Let $U=(X_U, Y_U)$ and $V=(X_V, Y_V)$ be two independent random points in $[0,1] \times [0,1]$, where each possible position is equally likely.
Now I am interested in the probability that these two random chosen points have distance $\leq r$ on the torus.
The distance on the torus is defined as $$d(U,V)=\sqrt{\min(|X_U-X_V|, 1-|X_U- X_V|)^2 + \min(|Y_U-Y_V|, 1-|Y_U- Y_V|)^2}.$$
I tried to do the following, using $A:=\min(|X_U-X_V|, 1-|X_U- X_V|), B:=\min(|Y_U-Y_V|, 1-|Y_U- Y_V|)$,
$$P[d(U,V)\leq r]=P[A^2+B^2 \leq r^2]=\int_{0}^{r^2} P[A^2=t]P[B^2\leq r^2-t]\text{d}t$$ $$=\int_{0}^{r^2} \int_{0}^{r^2-t} P[A^2=t]P[B^2=s] \text{d}s \text{d}t.$$
But I have no idea how to calculate $A^2$ and $B^2$.
Intuitively, I would say that the probability is the area of a circle of radius $r$, which is $r^2 \pi$.
So would really appreciate any hint of you! Thank you very much.

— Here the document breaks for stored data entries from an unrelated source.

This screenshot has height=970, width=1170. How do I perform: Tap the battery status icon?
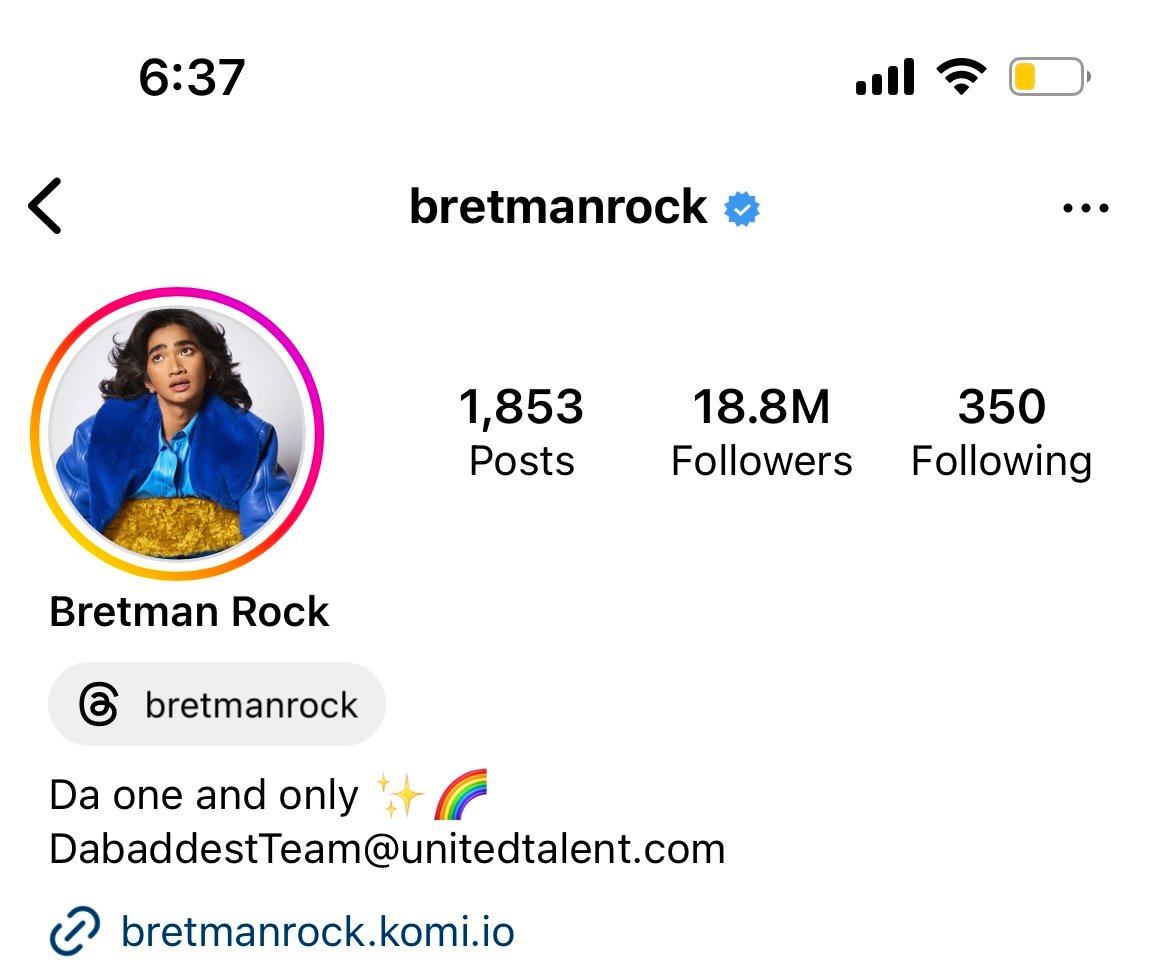tap(1049, 77)
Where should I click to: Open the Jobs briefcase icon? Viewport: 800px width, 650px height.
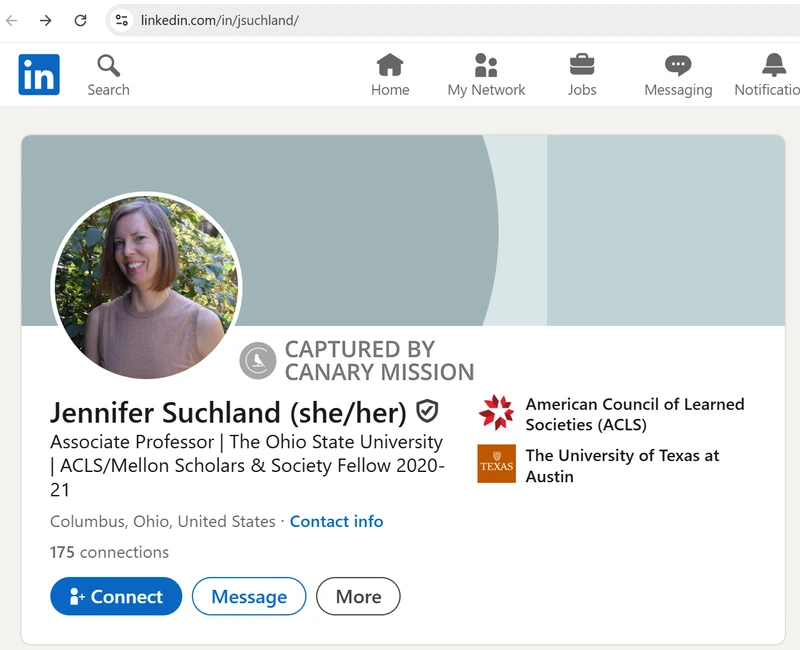[582, 66]
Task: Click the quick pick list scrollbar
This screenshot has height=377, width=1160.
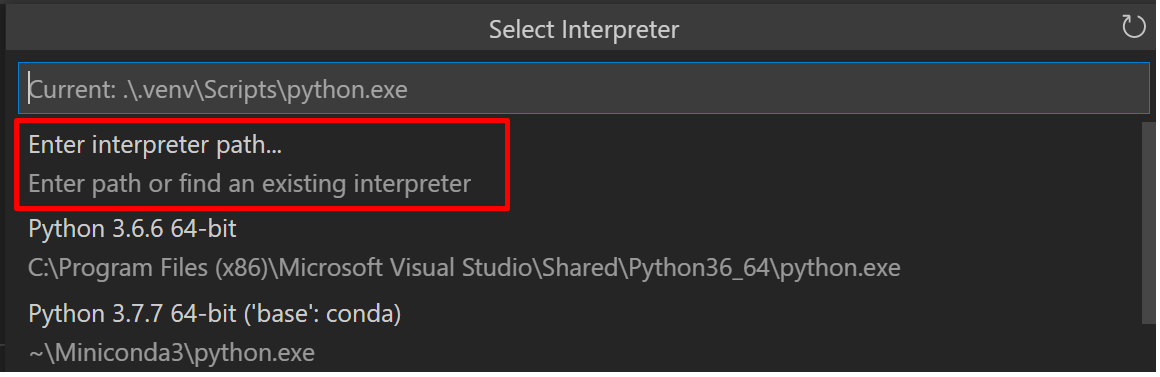Action: click(1149, 222)
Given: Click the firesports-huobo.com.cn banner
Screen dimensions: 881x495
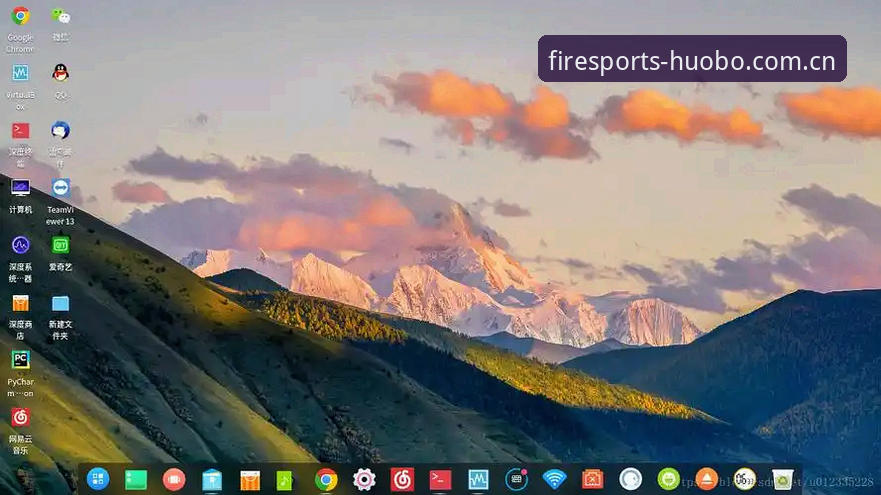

Note that because the metric is translation-invariant, you can assume WLOG that $U = (1/2,1/2)$, say. If $0 \le x \le 1$ and $0 \le y \le 1$, the distance from $(x,y)$ to $(1/2,1/2)$ on the torus is the same as the Euclidean distance. So the probability that $d(U,V) \le r$ is just the area of the intersection of the circle of radius $r$ centred at $(1/2,1/2)$ with the square $[0,1] \times [0,1]$.